Weitere Forschungsprojekte in Tübingen

Neben den genannten Schwerpunkten werden in Tübingen eine Vielzahl weiterer Forschungsprojekte zur Parkinson-Krankheit durchgeführt:

  • PPMI-Studie: Am Universitätsklinikum Tübingen (UKT) und am Hertie-Institut für klinische Hirnforschung (HIH) läuft die PPMI-Studie (Parkinson’s Progression Markers Initiative) der Michael J. Fox Foundation, die nach Biomarkern für die Parkinson-Erkrankung forscht. Für diese Studie werden noch Studienteilnehmer gesucht.
  • Biobank: Gemeinsam mit dem DZNE betreibt das Zentrum für Neurologie in Tübingen weltweit eine der größten BioBanken für Parkinson. Unter höchsten Qualitätsstandards wurden zum Beispiel von Patienten mit unterschiedlichen Parkinson-Syndromen mehr als 4000 DNA-Proben, 2000 CSF- und Blutproben erfasst, die Forschern zur Verfügung stehen. Viele davon enthalten Langzeitdaten zur Entwicklung der Krankheit, was diese Proben besonders wertvoll macht.
  • Genomforschung: Das DZNE Tübingen, das HIH und die klinische Abteilung für Neurologie haben eine hochmoderne Plattform zur Genomforschung geschaffen, bei der Transkriptomik, Epigenetik, Proteomik und Hochdurchsatz-Cellomics zur Analyse von Zellen einer großen Anzahl gut charakterisierter Patienten verwendet werden.
  • Defeat Parkinson’s Platform: Die Defeat Parkinson‘s Platform wird durch institutionelle Fonds von der Gemeinnützigen Hertie-Stiftung, der Universität Tübingen, dem Deutschen Zentrum für Neurodegenerative Erkrankungen (DZNE) und durch Projektfinanzierungen der Deutschen Forschungsgemeinschaft (DFG), dem Bundesministerium für Bildung und Forschung (BMBF), der Europäischen Kommission [EK], der Michael J. Fox Foundation und anderen unterstützt.
  • Identifizierung neuer Parkinson-Gene: Eine Arbeitsgruppe widmet sich der Identifikation neuer Parkinson-Gene, der zellbiologischen und proteinbiochemischen Charakterisierung dieser Genprodukte sowie ihrer Interaktionspartner.
  • Tiermodelle: Für präklinische Therapiestudien des Morbus Parkinson (MP) sind Tiermodelle unumgänglich. In Tübingen werden verschiedene Tiermodelle generiert und charakterisiert, um die Pathogenese der Erkrankung besser zu verstehen und neue Therapieansätze zu testen.
  • Fernbetreuung durch Hirnschrittmacher: Eine Studie des Universitätsklinikums Tübingen zeigt, dass Hirnschrittmacher zuverlässig aus der Ferne eingestellt werden können.

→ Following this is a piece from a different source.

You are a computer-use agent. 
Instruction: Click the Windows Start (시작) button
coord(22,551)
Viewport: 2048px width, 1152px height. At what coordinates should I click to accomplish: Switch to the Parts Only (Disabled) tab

Dies erspart Parkinson-Patienten lange Anfahrten und verbessert die Lebensqualität.

Andere Parkinson-Syndrome

Neben dem idiopathischen Parkinson-Syndrom gibt es auch atypische Parkinson-Syndrome, die sich in ihren Symptomen und ihrem Verlauf vom klassischen Morbus Parkinson unterscheiden. Dazu gehören:

  • Lewy-Körperchen-Demenz (DLB): Die DLB ist neben parkinson-typischen Symptomen wie Rigor und Akinese durch eine progrediente Demenz, fluktuierende Verwirrtheitsepisoden und visuelle Halluzinationen gekennzeichnet. Auf Therapie mit L-Dopa und Dopaminagonisten reagieren die Patienten häufig bei schon geringen Dosen mit Halluzinationen.
  • Multisystematrophie (MSA): Bei der Multisystematrophie handelt es sich um eine Erkrankung mit Beteiligung mehrerer verschiedener Hirnregionen, die je nach Ausmaß des Befalls als MSA-P (MSA vom Parkinsontyp) und MSA-C (MSA vom cerebellären d.h. Kleinhirntyp) bezeichnet wird. Klinisch zeigen sich neben Parkinson, cerebellären und pyramidalen Symptomen vor allem autonome Dysfunktionen (z.B. Harnverhalt, Inkontinenz, orthostatische Dysregulationen).
  • Progressive Supranukleäre Blickparese (PSP): Diese Erkrankung ist neben den Parkinson Symptomen vor allem durch eine vermehrte Fallneigung mit Stürzen nach hinten und Störung der Augenbewegungen in der Vertikalen gekennzeichnet.
  • Corticobasale Syndrom (CBS): Das Corticobasale Syndrom umfasst in seiner klinischen Präsentation verschiedene zentralnervöse Systeme und zeigt eine Kombination von asymmetrisch auftretenden Symptomen wie Bradykinese, Alien-Limb-Phänomen (Fremdheitsgefühl eines Körperteils), Apraxie (Störung in der Abfolge von Bewegungen), Dystonie, Pyramidenbahnzeichen, Tremor, Myoklonus (unwillkürliche, unregelmäßige Muskelkontraktionen).